Abstract
Hypertensive disorders of pregnancy include preeclampsia and gestational hypertension. Preeclampsia is a leading cause of maternal mortality, stillbirth and preterm delivery, and has potential long-term health consequences for both mother and child. Low-dose aspirin can help prevent preeclampsia in high-risk women, but for those women who develop the disease, there is no known effective treatment other than delivery.
The thesis was a population-based retrospective cohort study using data from the Maternal Birth Register of Norway, Statistics Norway and the Norwegian Prescription Database. The main aims of the thesis were to assess the prevalence of and risk factors for hypertensive disorders of pregnancy in Norway over two decades, and to interpret the findings using established models of preeclampsia pathogenesis.

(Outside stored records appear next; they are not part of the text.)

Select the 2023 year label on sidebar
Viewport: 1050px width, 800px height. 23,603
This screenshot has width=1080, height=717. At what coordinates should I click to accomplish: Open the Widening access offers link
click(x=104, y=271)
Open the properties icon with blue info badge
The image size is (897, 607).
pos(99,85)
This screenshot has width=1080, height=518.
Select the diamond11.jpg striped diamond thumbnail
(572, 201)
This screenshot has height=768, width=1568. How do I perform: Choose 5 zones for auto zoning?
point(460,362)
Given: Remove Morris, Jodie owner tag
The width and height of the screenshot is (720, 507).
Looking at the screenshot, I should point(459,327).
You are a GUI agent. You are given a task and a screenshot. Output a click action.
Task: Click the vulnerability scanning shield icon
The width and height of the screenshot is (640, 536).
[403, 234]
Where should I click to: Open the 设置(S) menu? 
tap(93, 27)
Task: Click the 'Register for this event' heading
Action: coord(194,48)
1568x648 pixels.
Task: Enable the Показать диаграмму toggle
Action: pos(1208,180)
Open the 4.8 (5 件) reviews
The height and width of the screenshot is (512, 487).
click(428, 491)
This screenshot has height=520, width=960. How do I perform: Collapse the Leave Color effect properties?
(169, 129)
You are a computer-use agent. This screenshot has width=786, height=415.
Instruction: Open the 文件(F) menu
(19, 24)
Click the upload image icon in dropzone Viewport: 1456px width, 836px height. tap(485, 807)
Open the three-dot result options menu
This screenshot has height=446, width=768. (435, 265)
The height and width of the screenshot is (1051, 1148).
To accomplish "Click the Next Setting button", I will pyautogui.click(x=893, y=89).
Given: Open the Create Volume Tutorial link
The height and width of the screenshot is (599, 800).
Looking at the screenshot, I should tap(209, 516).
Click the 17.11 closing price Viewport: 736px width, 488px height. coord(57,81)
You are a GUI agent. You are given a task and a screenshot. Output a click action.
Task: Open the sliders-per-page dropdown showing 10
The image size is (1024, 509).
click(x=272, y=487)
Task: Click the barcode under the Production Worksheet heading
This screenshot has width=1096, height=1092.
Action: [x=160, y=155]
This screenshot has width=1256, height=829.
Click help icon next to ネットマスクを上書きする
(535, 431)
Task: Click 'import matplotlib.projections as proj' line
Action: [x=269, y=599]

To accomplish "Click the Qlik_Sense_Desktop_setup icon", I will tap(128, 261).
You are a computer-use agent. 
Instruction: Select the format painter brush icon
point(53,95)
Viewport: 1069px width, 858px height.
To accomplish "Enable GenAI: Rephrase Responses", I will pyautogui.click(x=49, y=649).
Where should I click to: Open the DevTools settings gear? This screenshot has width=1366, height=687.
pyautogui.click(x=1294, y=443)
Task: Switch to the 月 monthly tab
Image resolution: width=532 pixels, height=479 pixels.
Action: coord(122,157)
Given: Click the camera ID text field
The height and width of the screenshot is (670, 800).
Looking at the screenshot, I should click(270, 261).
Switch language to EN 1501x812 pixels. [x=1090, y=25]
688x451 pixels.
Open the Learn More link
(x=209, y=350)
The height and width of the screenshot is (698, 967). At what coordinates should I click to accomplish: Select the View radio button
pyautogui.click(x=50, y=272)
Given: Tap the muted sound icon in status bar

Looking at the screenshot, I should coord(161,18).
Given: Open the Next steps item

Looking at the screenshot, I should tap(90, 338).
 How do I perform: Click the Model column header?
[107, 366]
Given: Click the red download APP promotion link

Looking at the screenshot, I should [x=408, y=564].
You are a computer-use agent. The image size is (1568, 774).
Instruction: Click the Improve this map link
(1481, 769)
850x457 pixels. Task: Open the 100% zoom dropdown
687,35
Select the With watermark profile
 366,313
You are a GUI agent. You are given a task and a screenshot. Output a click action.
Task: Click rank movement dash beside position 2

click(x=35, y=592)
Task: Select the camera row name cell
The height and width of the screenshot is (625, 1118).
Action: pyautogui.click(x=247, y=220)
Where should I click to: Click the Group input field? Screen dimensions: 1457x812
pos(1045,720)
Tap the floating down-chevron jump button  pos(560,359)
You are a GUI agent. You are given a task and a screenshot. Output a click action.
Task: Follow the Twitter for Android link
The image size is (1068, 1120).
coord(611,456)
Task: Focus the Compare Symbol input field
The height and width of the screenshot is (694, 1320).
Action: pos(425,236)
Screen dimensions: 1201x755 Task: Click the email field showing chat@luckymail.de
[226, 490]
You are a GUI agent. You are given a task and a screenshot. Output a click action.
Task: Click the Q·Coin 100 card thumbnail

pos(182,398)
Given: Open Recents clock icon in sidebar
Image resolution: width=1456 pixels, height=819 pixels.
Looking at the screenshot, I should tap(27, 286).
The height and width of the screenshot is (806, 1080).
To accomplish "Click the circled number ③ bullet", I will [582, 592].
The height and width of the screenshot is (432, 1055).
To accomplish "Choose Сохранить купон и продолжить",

Foreign-born women and women with low education had the same or lower risks of hypertensive diseases in pregnancy compared to women born in Norway, regardless of parity. Nulliparous women with diabetes, chronic hypertension or obesity had increased risk of early, intermediate and late-onset preeclampsia. BMI did not modify the risk of preeclampsia in women with pre-gestational diabetes or chronic hypertension. However, BMI partially modified the risk of late-onset preeclampsia in women with gestational diabetes.
Preeclampsia prevalence decreased 37% over two decades while the proportion of women with risk factors for preeclampsia increased. Observed population changes could not fully explain the 44% decreased risk of preeclampsia over the study period. However, concurrent with decreasing preeclampsia prevalence, labor inductions and low-dose aspirin use among young women in the general population increased.
The above findings support the concept of the 2-stage model of multifactorial pathways to hypertensive disorders of pregnancy as well as the threshold liability model and competing risk model.